This Agreement and all of the provisions hereof will be binding upon and inure to the benefit of the parties hereto and their
respective heirs, successors and permitted assigns. Neither this Agreement nor any of the rights, interests or obligations hereunder
will be assigned (including by operation of law) without the prior written consent of the parties hereto.

 

Section 3.5
Severability. If any provision of this Agreement is held invalid or unenforceable by any court of competent jurisdiction,
the other provisions of this Agreement will remain in full force and effect. Any provision of this Agreement held invalid or unenforceable
only in part or degree will remain in full force and effect to the extent not held invalid or unenforceable.

 

Section 3.6
Specific Performance. The parties hereto acknowledge that irreparable damage may occur in the event that any of the provisions
of this Agreement were not performed in accordance with their specific terms or were otherwise breached. It is accordingly agreed that
the parties hereto shall be entitled to seek an injunction or injunctions to prevent breaches of this Agreement and to enforce specifically
the terms and provisions of this Agreement, this being in addition to any other remedy to which such party is entitled to.

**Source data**

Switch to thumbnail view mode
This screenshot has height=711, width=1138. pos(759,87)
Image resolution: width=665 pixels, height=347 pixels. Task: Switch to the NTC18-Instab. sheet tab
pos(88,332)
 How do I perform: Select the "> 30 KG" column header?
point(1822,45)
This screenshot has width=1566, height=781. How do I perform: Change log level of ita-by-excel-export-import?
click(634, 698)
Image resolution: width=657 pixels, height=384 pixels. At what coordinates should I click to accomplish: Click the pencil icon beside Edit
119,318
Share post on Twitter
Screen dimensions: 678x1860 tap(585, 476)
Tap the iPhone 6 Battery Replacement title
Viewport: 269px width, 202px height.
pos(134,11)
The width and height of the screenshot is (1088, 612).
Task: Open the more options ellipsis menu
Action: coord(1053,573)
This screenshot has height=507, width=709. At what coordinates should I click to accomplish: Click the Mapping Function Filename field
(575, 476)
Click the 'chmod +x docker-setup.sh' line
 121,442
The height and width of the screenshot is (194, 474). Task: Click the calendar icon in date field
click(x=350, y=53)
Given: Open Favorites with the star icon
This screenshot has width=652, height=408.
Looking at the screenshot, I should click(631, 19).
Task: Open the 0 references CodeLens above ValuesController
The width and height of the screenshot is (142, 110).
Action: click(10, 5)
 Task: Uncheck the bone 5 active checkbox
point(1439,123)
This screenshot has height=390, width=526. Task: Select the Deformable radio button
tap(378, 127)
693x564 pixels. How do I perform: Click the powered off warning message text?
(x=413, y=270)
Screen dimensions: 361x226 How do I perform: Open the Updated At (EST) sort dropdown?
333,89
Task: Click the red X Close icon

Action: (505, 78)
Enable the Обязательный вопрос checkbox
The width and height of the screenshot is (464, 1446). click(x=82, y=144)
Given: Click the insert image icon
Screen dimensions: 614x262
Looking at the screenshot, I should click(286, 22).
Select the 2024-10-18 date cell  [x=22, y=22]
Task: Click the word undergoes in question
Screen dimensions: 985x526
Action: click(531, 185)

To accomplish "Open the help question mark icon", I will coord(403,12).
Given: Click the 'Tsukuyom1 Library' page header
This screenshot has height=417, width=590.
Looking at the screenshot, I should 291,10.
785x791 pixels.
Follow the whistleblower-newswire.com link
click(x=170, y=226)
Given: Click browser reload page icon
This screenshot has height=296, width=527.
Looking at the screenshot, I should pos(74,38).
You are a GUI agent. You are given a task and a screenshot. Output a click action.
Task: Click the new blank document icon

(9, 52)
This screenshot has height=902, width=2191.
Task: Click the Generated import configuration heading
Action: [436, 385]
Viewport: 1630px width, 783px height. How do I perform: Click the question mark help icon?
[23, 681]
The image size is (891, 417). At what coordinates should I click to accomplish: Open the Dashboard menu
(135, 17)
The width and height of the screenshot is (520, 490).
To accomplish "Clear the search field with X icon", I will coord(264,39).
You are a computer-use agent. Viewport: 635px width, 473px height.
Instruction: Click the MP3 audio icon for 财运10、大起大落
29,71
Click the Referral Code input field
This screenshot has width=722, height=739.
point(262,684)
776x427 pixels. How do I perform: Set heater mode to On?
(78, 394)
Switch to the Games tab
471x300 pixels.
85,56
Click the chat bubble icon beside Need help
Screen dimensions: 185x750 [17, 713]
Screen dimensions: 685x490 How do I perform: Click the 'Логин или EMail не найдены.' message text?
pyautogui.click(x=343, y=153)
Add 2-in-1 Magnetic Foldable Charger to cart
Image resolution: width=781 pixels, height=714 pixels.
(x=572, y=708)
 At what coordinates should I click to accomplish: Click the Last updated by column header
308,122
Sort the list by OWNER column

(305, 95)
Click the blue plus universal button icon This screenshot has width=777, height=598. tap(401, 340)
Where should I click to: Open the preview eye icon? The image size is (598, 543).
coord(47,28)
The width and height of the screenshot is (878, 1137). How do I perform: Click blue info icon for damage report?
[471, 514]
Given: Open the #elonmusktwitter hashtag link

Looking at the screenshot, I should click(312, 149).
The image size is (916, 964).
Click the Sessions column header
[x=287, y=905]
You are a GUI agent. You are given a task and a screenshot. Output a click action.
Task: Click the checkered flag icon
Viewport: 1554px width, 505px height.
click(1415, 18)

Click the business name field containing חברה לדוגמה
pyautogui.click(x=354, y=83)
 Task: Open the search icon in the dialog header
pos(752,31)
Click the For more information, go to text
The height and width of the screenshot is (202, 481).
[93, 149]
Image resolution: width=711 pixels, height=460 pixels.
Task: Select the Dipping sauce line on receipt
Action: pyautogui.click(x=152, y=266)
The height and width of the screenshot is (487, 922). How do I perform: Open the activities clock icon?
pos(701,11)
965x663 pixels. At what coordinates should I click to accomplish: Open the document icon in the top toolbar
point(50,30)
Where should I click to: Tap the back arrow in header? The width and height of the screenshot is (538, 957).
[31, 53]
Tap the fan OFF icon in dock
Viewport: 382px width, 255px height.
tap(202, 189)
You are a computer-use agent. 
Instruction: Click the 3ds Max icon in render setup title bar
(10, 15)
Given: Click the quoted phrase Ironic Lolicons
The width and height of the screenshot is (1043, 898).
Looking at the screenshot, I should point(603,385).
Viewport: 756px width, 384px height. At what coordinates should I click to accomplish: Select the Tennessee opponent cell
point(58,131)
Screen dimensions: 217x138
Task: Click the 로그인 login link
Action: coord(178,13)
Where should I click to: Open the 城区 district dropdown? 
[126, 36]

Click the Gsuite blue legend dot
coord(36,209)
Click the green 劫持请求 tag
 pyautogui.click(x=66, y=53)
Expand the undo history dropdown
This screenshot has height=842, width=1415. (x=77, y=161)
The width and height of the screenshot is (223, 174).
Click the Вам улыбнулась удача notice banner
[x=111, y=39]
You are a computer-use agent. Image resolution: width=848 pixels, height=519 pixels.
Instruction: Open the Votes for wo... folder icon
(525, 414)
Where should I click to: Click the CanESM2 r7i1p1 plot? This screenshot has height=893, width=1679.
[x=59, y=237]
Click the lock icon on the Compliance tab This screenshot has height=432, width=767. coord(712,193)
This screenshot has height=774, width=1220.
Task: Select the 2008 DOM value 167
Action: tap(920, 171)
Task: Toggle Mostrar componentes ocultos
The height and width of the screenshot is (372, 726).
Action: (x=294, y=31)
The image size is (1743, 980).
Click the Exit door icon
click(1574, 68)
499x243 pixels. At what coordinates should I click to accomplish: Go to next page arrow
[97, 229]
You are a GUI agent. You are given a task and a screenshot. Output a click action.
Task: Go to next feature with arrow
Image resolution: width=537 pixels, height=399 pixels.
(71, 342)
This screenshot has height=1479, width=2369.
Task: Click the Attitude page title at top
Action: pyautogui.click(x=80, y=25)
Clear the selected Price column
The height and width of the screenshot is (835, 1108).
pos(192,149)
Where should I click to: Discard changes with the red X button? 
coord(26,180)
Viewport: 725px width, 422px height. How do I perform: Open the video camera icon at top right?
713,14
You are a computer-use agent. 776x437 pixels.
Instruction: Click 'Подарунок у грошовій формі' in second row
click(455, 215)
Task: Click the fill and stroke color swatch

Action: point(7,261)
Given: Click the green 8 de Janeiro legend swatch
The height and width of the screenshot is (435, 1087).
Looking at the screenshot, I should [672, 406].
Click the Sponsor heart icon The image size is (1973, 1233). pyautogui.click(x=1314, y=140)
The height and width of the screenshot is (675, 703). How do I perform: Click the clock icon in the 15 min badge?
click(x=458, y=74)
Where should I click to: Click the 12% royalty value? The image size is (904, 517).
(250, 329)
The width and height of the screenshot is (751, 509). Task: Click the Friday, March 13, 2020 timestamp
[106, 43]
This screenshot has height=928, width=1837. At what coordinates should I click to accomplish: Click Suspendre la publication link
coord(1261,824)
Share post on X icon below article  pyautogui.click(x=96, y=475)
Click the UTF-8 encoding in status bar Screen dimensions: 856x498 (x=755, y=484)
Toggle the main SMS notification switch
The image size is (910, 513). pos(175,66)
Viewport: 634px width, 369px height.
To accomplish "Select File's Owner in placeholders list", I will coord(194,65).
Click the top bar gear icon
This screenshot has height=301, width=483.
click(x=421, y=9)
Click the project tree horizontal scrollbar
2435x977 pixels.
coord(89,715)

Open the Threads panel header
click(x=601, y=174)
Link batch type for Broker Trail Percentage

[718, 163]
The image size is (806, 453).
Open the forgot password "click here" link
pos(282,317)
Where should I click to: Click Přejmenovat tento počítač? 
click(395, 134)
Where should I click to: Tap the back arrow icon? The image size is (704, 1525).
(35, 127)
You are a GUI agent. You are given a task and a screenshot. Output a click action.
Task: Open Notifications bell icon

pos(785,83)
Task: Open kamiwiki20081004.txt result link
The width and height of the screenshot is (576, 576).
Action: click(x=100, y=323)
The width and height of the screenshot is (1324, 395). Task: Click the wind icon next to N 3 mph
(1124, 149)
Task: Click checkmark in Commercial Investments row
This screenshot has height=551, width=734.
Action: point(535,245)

**Task instructions**
**A.** For each statement (i)–(iii), indicate yes or no according to whether it agrees with the agreement excerpt, and quote the words of the excerpt that decide it.
(i) The Agreement may not be assigned without the prior written consent of the parties.
(ii) If a court holds one provision invalid, the entire Agreement ceases to have effect.
(iii) The right to seek an injunction replaces any other remedy available to a party.
**B.** According to the agreement excerpt, what do the parties acknowledge may occur if any provisions are not performed in accordance with their specific terms?
Answer from the agreement excerpt alone.

**Solutions by task**
**A.**
(i) Yes: "Neither this Agreement nor any of the rights, interests or obligations hereunder will be assigned (including by operation of law) without the prior written consent of the parties hereto."
(ii) No: "the other provisions of this Agreement will remain in full force and effect."
(iii) No: "this being in addition to any other remedy to which such party is entitled to."

**B.** Irreparable damage may occur.